Lexington, KY - For the past few years, Lexington's emerging fashion industry has been carving out a niche in the local culture, with runway shows having suddenly turned into as viable a source of event entertainment as live music or dance performances.
At the helm of the local movement is Soreyda Begley, a mother of three whose interest in fashion started when she was about 5 years old, teaching herself to sew by hand and daydreaming about "glamorous gowns and fantastic shows." Begley entered a sewing academy in her native Honduras when she was 13 and worked in Honduran clothing factories throughout much of her adolescence, gaining a firsthand experience of the grueling work conditions that have led to these factories being more commonly referred to as "sweatshops." Though she didn't realize how bad it was at the time, the conditions she endured in those factories are the basis for much of her work today.

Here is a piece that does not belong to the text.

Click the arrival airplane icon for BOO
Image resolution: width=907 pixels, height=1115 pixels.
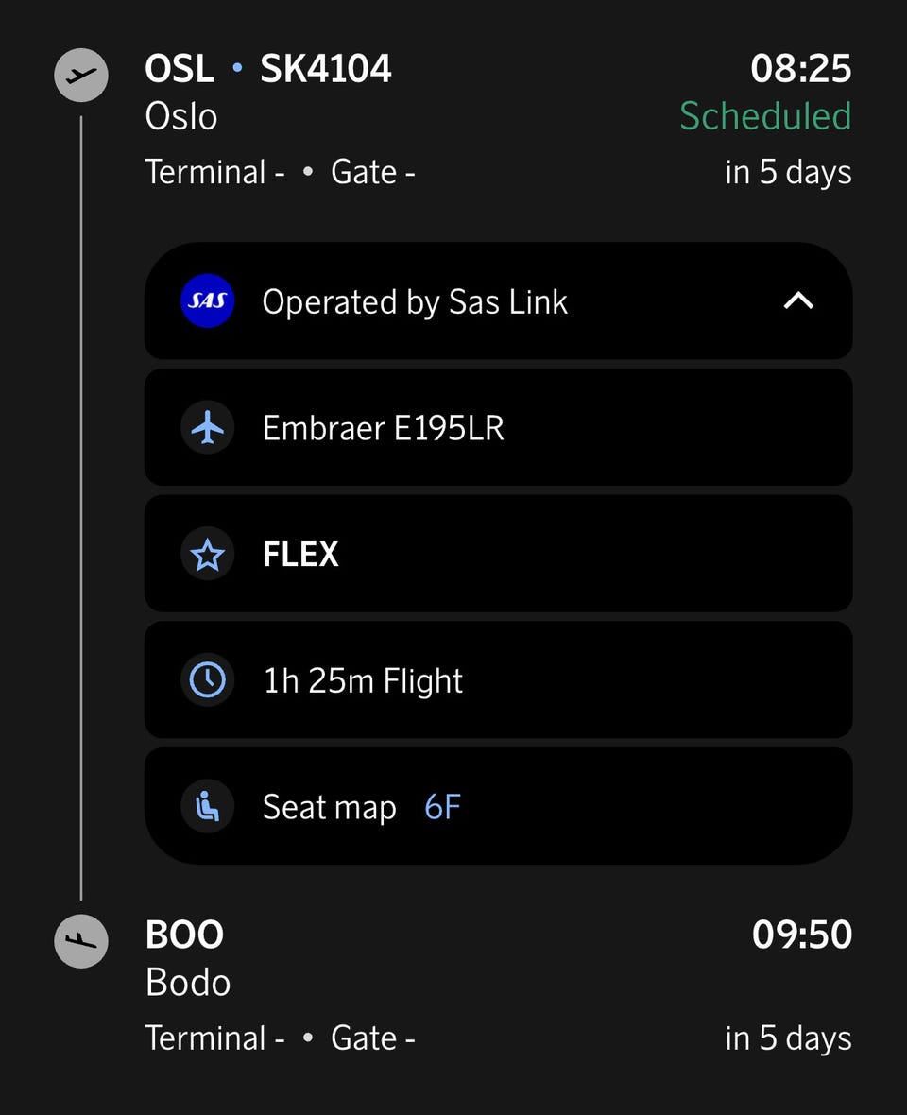(81, 941)
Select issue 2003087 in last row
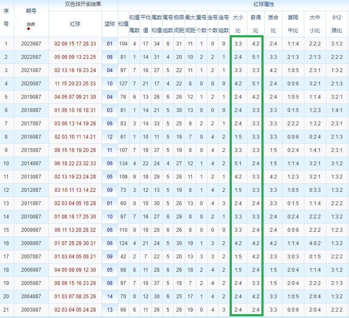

"I want to change the system of the industry," said Begley. "I think the only way to change it is as an insider, providing people with options (to buy locally made clothing)."
Begley, who is married to Transylvania University professor Chris Begley and has lived in Lexington for just over a decade, regularly gives presentations at colleges and social justice events about the fair trade movement, which emphasizes living wages, sustainability and safe and sanitary working conditions. She stresses that an item doesn't have to be Fair Trade certified to be fair trade.
"You can buy from a local manufacturer, and that's fair trade because you're buying from a person who has not abused other human beings in the process," she said.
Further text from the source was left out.